#### [ASSIGNMENT]
Tally the lines in the records below that contain "Financial" and return only the result.

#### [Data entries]
=== Section Start ===

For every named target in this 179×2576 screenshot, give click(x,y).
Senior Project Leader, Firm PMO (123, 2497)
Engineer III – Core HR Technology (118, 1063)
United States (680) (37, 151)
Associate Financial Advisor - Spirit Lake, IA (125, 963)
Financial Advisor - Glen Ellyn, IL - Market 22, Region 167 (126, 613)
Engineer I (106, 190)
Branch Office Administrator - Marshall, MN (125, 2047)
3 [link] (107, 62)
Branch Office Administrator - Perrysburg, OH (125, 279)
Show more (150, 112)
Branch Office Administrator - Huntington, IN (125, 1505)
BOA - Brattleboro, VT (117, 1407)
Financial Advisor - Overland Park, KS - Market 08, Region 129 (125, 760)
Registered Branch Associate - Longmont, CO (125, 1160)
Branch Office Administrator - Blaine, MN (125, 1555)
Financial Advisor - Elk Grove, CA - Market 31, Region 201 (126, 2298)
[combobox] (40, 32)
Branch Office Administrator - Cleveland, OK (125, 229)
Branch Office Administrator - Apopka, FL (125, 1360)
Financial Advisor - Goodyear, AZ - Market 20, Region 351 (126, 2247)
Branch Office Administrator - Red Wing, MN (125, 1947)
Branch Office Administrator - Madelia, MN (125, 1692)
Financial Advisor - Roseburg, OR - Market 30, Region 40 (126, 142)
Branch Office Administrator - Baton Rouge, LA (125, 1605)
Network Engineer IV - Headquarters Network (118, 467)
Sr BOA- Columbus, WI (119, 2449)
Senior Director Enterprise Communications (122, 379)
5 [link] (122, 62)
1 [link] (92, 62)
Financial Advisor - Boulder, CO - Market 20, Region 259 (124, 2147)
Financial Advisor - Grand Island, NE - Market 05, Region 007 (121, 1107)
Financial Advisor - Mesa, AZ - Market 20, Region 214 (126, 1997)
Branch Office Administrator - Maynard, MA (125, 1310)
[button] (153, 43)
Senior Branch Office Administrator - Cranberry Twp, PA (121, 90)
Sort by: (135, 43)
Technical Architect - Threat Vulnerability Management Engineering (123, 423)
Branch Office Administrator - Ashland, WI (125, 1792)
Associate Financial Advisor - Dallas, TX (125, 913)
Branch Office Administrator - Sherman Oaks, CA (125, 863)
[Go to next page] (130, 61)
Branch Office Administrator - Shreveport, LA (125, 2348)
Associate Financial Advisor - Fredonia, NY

=== Section End ===

#### [RESPONSE AREA]
11